[[ RECORDS FOR PROCESSING, beginning ]]
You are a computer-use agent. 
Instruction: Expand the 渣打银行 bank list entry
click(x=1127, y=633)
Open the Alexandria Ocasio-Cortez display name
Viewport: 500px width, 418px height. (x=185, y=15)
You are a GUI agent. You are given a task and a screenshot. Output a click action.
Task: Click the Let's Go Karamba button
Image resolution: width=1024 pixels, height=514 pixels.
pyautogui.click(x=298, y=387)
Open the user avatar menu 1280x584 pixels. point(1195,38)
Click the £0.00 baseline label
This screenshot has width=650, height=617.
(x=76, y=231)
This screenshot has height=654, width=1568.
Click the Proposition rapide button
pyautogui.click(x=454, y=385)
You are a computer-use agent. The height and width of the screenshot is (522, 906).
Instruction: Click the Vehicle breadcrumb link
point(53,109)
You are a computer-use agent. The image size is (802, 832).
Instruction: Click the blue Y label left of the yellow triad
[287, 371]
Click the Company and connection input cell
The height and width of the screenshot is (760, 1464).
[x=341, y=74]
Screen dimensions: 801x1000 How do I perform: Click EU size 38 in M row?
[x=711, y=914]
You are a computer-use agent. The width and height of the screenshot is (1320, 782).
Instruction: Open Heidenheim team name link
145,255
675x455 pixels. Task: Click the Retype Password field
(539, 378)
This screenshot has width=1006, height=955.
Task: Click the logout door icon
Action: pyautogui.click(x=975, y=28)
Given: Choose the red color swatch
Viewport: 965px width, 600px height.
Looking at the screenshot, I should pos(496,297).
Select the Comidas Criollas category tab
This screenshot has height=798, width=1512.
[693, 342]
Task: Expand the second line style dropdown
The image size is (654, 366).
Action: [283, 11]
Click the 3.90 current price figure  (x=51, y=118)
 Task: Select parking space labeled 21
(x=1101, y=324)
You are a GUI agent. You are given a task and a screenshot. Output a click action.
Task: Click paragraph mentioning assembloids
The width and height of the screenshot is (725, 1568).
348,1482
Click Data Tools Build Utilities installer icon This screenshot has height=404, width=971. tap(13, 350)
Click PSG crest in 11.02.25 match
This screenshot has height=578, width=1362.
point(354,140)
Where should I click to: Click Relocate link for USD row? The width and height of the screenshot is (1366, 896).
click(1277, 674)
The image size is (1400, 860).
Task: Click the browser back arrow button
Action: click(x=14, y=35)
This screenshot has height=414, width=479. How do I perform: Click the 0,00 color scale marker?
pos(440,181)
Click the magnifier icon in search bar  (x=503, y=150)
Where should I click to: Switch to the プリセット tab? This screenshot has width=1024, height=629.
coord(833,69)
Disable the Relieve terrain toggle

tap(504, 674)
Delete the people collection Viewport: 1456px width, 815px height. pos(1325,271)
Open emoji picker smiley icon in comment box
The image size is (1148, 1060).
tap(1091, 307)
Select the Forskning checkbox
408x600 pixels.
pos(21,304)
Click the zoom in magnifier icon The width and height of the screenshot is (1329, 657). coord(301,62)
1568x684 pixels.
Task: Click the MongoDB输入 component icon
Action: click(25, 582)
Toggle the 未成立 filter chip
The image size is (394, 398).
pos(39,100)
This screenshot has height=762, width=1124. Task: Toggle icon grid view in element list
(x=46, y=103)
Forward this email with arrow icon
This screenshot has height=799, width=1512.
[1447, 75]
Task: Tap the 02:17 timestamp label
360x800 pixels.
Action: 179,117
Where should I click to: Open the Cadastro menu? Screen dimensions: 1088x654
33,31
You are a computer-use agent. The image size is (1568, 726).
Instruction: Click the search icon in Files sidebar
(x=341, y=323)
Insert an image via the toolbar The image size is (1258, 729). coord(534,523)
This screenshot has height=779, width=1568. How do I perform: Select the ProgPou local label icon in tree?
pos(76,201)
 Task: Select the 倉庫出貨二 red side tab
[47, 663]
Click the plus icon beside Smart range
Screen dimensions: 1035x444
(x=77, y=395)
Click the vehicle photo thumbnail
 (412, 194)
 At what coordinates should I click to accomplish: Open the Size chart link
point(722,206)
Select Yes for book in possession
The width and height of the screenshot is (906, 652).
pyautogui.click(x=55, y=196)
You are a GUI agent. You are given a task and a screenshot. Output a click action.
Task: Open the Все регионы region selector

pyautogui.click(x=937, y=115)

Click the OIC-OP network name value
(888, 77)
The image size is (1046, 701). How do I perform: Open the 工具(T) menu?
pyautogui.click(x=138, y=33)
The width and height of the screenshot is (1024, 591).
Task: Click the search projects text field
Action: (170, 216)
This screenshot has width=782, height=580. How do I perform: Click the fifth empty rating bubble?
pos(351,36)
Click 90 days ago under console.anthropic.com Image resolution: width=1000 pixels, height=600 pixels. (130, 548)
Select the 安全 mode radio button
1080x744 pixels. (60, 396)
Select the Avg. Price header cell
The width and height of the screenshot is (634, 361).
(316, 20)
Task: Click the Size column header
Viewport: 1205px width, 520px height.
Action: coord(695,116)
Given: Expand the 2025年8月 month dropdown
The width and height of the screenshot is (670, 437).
[[ RECORDS FOR PROCESSING, end ]]
# YOUR ASSIGNMENT:
Write only the number of lines above in which the word "agent" is found.

# SOLUTION TO THIS EXERCISE:
8